Cocaine is all over your cash

There is good reason why it is considered improper etiquette to snort cocaine with a rolled up banknote. We’ve all heard about how dirty money can be – one study showed that 94% of all bills tested contained disease causing organisms like staphylococcus areus and bacteria that can bring on pneumonia. Now it is known that something else is joining forces with such nefarious microscopic entities on nearly all money circulated in the U.S and Canada – old ass cocaine.
Professor of chemistry and biochemistry at the University of Massachusetts Dartmouth, Yuegang Zuo presented a study earlier this week showing that 90% of the bills he tested from 17 different cities in the U.S contained trace amounts of cocaine. Banknotes collected from Canada, mainly around the Toronto area were not far behind with 85% testing positive.
In a separate study The Tennessean just released, by the U.S office of National Drug Control Policy, bills taken from 18 different U.S. cities of their choosing also contained grains of cocaine on 90% of the samples.

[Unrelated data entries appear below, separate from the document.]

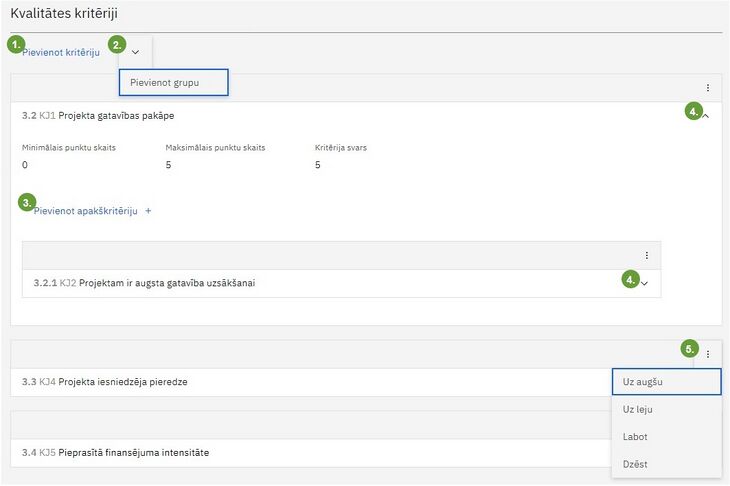Select Labot from context menu

click(x=667, y=437)
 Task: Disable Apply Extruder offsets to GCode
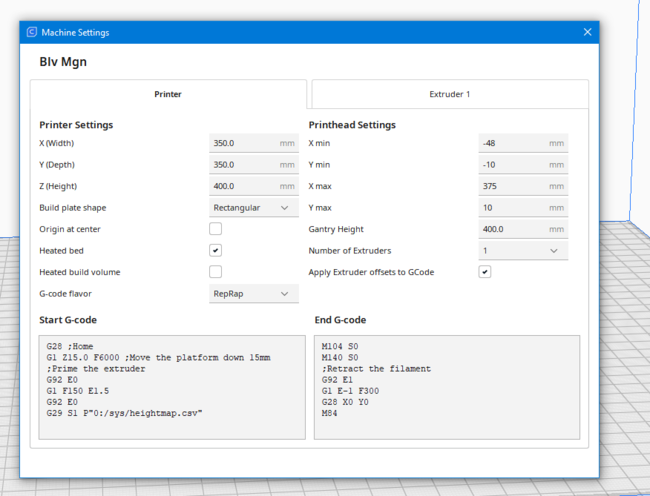click(x=484, y=272)
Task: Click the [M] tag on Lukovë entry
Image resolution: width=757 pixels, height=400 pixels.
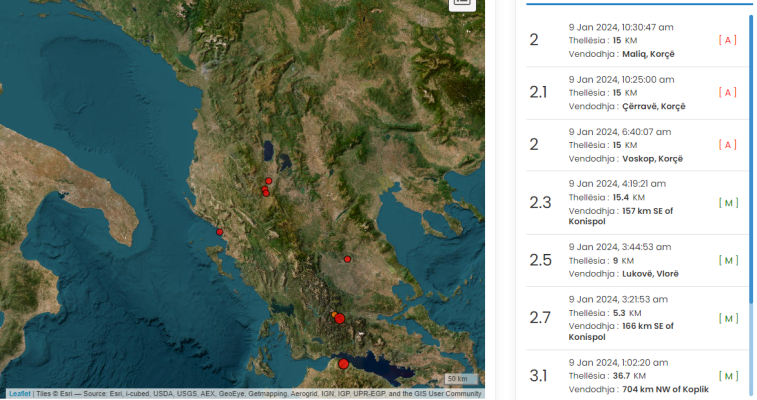Action: (x=728, y=261)

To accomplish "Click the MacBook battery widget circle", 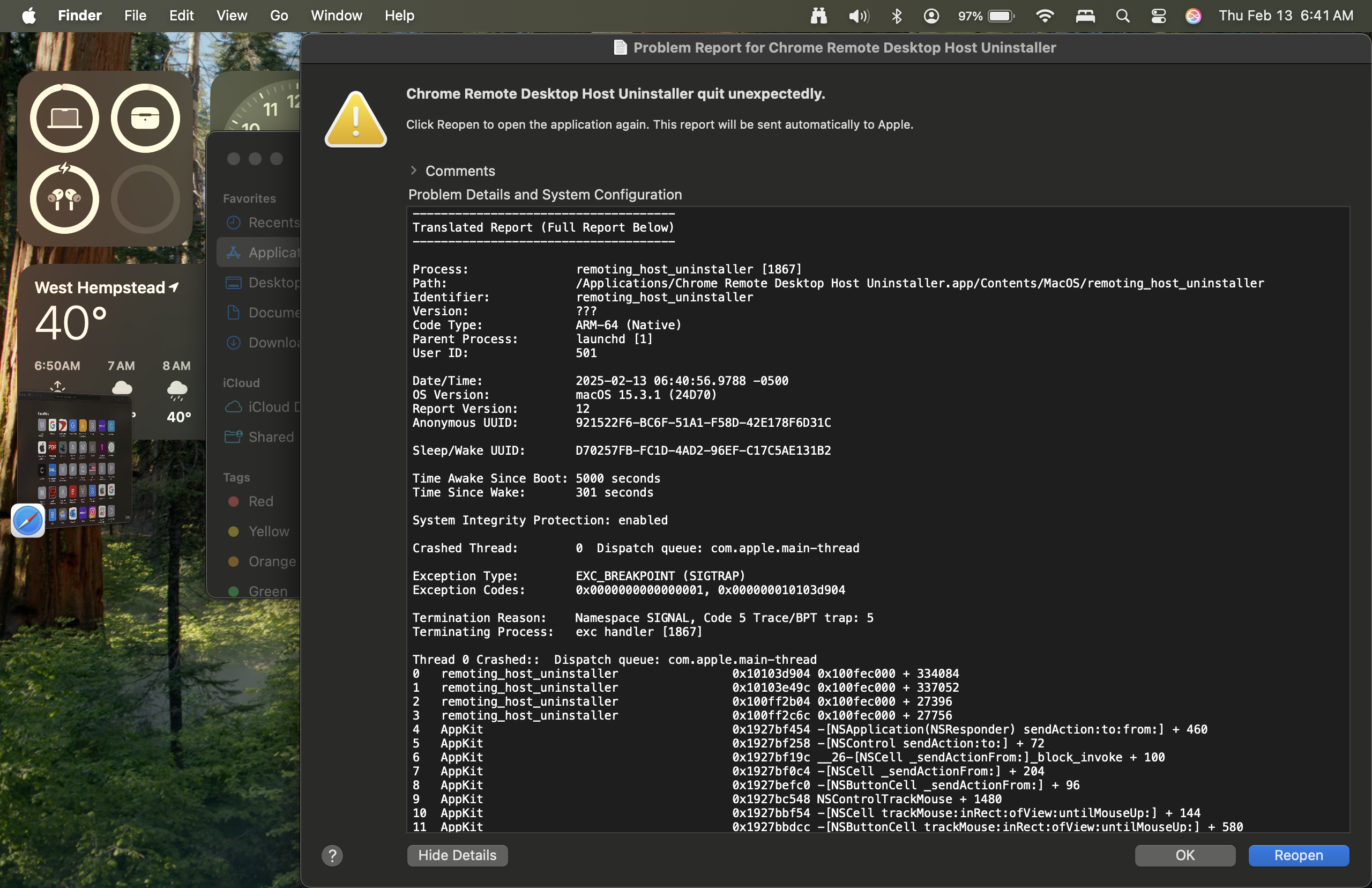I will (x=64, y=118).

It turns out that cocaine bonds to a green dye printed on cash, and the most plausible reason for such a high frequency of contamination is by way of diffusion. Only a few bills find the fate of blasting cocaine up someone’s willing nose but those few are then mixed up with other bills in ATM’s and currency counters where it spreads infectiously. Adam Negrusz, an associate professor of forensic sciences at the University of Illinois at Chicago reached these conclusions back in 1998 and even then found cocaine on 100% of the bills he tested from the largest cities in the U.S.
The consistency in the numbers from all these studies not only reiterates why you shouldn’t use a bill to toot up some powder but more importantly, it demonstrates how pervasive a controlled substance can be even in the invisible world beyond our senses.